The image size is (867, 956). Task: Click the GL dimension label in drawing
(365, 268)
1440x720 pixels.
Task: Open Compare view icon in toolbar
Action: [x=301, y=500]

**WHAT YOU ARE ASKED TO DO**
The expected answer is the complete material, restated exactly.

**WRITTEN ANSWER**
The image size is (867, 956). Task: Click the GL dimension label in drawing
(365, 268)
1440x720 pixels.
Task: Open Compare view icon in toolbar
Action: [x=301, y=500]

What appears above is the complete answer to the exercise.